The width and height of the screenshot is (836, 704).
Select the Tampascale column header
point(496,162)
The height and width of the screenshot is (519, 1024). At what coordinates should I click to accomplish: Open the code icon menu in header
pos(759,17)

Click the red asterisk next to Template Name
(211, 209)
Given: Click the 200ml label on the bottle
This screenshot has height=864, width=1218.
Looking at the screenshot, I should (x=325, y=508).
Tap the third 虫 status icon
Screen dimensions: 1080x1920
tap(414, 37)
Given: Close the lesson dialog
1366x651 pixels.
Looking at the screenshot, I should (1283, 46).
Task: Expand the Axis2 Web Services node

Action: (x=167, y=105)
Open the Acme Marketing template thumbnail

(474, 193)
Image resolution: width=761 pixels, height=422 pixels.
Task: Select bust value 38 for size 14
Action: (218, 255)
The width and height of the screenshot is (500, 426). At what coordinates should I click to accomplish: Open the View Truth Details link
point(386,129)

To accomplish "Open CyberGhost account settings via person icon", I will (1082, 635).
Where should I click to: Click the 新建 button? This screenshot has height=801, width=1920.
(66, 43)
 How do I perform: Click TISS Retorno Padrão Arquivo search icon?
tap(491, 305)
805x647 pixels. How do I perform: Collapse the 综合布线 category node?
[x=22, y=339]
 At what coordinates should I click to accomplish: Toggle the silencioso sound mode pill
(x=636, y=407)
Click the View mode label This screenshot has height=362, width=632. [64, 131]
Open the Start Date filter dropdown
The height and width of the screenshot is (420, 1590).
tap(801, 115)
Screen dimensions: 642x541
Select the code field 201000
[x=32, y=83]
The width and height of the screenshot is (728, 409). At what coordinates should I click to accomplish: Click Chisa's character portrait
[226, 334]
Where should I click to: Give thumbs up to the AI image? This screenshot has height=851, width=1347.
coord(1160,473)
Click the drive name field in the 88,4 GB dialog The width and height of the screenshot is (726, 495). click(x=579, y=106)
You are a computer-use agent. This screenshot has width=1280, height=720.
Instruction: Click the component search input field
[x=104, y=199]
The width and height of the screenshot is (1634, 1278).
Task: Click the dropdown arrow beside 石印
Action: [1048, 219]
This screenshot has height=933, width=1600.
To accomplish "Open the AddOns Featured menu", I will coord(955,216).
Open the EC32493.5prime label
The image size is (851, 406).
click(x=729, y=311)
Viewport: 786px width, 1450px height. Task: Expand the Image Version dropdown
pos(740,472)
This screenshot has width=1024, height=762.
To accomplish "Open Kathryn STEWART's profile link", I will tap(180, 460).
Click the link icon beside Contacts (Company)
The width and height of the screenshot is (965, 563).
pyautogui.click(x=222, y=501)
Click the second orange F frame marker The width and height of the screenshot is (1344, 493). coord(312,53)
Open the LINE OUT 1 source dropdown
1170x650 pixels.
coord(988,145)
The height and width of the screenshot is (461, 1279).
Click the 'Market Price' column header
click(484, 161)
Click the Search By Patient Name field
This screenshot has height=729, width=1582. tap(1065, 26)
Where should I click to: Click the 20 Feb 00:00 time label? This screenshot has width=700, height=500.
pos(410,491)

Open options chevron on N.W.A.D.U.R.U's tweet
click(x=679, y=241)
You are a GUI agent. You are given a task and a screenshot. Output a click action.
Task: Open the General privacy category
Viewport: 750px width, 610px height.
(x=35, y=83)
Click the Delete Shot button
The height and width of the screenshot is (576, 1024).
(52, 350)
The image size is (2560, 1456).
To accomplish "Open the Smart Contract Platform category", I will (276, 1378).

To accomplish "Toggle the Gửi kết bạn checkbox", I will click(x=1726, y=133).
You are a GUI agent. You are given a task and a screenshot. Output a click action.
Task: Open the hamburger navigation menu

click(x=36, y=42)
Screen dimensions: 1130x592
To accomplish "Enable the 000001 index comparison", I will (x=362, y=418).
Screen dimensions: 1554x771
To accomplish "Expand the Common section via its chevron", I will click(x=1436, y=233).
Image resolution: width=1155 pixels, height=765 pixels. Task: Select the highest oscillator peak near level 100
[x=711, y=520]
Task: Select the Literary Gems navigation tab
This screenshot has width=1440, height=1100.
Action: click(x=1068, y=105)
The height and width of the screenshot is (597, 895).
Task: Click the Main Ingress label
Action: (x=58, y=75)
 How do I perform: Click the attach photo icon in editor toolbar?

* * * * * * * * *

**REQUIREMENT**:
All that belongs in the answer is the lines from the start of the entries above through the line containing "Given: Click the 200ml label on the bottle", each given exactly.

**EXPECTED OUTPUT**:
The width and height of the screenshot is (836, 704).
Select the Tampascale column header
point(496,162)
The height and width of the screenshot is (519, 1024). At what coordinates should I click to accomplish: Open the code icon menu in header
pos(759,17)

Click the red asterisk next to Template Name
(211, 209)
Given: Click the 200ml label on the bottle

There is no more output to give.